### THE REQUEST
Rewrite the lines below, changing every "Viewport" to "Window" and leaving everything else untouched.

### THE RECORDS
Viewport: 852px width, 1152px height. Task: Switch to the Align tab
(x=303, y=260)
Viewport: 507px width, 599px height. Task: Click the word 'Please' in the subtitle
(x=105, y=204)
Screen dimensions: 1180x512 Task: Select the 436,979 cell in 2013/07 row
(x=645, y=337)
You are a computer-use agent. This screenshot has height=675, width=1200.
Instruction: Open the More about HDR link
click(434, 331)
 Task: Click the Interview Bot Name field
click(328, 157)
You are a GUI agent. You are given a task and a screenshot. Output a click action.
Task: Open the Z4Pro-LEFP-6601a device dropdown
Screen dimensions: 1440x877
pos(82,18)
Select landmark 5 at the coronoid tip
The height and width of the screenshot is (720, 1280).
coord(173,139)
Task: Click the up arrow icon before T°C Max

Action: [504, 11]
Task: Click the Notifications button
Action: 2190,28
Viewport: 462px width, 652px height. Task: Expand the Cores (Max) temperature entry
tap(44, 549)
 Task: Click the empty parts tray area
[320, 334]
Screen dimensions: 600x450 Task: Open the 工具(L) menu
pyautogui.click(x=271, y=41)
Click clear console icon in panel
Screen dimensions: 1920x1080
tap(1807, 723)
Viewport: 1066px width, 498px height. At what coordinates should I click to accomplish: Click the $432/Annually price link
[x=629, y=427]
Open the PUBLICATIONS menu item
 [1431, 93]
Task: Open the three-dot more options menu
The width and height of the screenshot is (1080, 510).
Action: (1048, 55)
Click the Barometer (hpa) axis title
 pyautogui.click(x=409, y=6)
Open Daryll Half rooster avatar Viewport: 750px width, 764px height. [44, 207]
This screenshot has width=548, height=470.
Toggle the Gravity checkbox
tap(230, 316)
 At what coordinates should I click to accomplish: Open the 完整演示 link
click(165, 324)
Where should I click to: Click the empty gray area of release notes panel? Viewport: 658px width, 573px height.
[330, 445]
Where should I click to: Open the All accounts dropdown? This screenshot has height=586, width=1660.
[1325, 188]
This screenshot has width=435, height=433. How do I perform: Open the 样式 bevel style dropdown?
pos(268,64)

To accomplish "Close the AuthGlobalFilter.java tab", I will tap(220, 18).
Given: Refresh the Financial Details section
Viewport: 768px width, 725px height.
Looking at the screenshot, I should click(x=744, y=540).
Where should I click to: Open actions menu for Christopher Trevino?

### FINISHED EXERCISE
Window: 852px width, 1152px height. Task: Switch to the Align tab
(x=303, y=260)
Window: 507px width, 599px height. Task: Click the word 'Please' in the subtitle
(x=105, y=204)
Screen dimensions: 1180x512 Task: Select the 436,979 cell in 2013/07 row
(x=645, y=337)
You are a computer-use agent. This screenshot has height=675, width=1200.
Instruction: Open the More about HDR link
click(434, 331)
 Task: Click the Interview Bot Name field
click(328, 157)
You are a GUI agent. You are given a task and a screenshot. Output a click action.
Task: Open the Z4Pro-LEFP-6601a device dropdown
Screen dimensions: 1440x877
pos(82,18)
Select landmark 5 at the coronoid tip
The height and width of the screenshot is (720, 1280).
coord(173,139)
Task: Click the up arrow icon before T°C Max

Action: [504, 11]
Task: Click the Notifications button
Action: 2190,28
Window: 462px width, 652px height. Task: Expand the Cores (Max) temperature entry
tap(44, 549)
 Task: Click the empty parts tray area
[320, 334]
Screen dimensions: 600x450 Task: Open the 工具(L) menu
pyautogui.click(x=271, y=41)
Click clear console icon in panel
Screen dimensions: 1920x1080
tap(1807, 723)
Window: 1066px width, 498px height. At what coordinates should I click to accomplish: Click the $432/Annually price link
[x=629, y=427]
Open the PUBLICATIONS menu item
 [1431, 93]
Task: Open the three-dot more options menu
The width and height of the screenshot is (1080, 510).
Action: (1048, 55)
Click the Barometer (hpa) axis title
 pyautogui.click(x=409, y=6)
Open Daryll Half rooster avatar Window: 750px width, 764px height. [44, 207]
This screenshot has width=548, height=470.
Toggle the Gravity checkbox
tap(230, 316)
 At what coordinates should I click to accomplish: Open the 完整演示 link
click(165, 324)
Where should I click to: Click the empty gray area of release notes panel? Window: 658px width, 573px height.
[330, 445]
Where should I click to: Open the All accounts dropdown? This screenshot has height=586, width=1660.
[1325, 188]
This screenshot has width=435, height=433. How do I perform: Open the 样式 bevel style dropdown?
pos(268,64)

To accomplish "Close the AuthGlobalFilter.java tab", I will tap(220, 18).
Given: Refresh the Financial Details section
Window: 768px width, 725px height.
Looking at the screenshot, I should click(x=744, y=540).
Where should I click to: Open actions menu for Christopher Trevino?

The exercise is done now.